Poi Ecchero fu morso da una zecca che a momenti se lo portò via e furono mesi di ingiusta sofferenza che lo hanno segnato. Lui dovette lasciare il lavoro di boscaiolo e lo fece più o meno nello stesso periodo in cui lo feci io per far altro.
Ogni tanto ci si trovava e ci si salutava con un “Eh”, come si fa alla Marina con chi si conosce abbastanza bene da rendere superfluo il buongiorno, negli ultimi mesi Ecchero rispondeva raramente al saluto, forse preso dai suoi pensieri o perché mi credeva responsabile di qualcosa che non gli piaceva. Non lo so, non gliel’ho mai chiesto perché pensavo che fosse giusto così, era una sua decisione.

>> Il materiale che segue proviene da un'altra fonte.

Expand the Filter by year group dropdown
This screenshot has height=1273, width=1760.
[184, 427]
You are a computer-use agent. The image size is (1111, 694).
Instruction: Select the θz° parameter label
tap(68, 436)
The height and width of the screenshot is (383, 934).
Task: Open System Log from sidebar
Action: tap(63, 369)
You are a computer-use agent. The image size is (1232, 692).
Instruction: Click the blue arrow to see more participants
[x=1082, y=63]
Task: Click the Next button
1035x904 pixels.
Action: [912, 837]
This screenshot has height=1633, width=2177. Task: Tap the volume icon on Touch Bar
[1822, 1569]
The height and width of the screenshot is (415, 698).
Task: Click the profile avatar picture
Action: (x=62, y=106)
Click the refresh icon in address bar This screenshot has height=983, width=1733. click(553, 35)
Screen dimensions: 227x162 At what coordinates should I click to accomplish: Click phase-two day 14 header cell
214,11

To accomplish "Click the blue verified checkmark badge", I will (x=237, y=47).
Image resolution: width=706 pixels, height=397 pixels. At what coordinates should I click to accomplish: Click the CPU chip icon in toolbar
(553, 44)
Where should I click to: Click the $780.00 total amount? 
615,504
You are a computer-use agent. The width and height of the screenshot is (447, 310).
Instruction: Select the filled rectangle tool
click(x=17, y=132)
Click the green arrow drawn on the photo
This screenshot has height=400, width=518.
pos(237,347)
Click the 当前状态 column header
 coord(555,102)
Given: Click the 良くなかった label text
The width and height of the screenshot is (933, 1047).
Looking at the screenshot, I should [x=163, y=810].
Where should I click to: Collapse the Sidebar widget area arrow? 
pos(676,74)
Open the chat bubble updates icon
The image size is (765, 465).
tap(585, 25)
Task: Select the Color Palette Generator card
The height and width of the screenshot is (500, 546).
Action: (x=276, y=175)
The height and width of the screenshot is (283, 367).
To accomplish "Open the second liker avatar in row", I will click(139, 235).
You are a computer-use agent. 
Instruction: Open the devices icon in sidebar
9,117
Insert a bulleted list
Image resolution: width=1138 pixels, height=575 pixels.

Se ne è andato un uomo mite, silenzioso, spiritoso e si è portato via il mistero della sua vita, le cose che ha osservato, ha lasciato un posto vuoto sulla panchina dove andava ad ascoltare gli altri parlare e a fare battute definitive. Se ne è andato lasciando un pugno di ricordi, l’affetto di chi gli voleva bene, una scia di poche parole e gesti che presto dimenticheremo, come facciamo tutti e per tutti, per gli umili che guardano il mondo e lo attraversano con passo lieve e chi si crede potente, si fa largo a gomitate e guarda altrove, lontano da dove guardava Ecchero.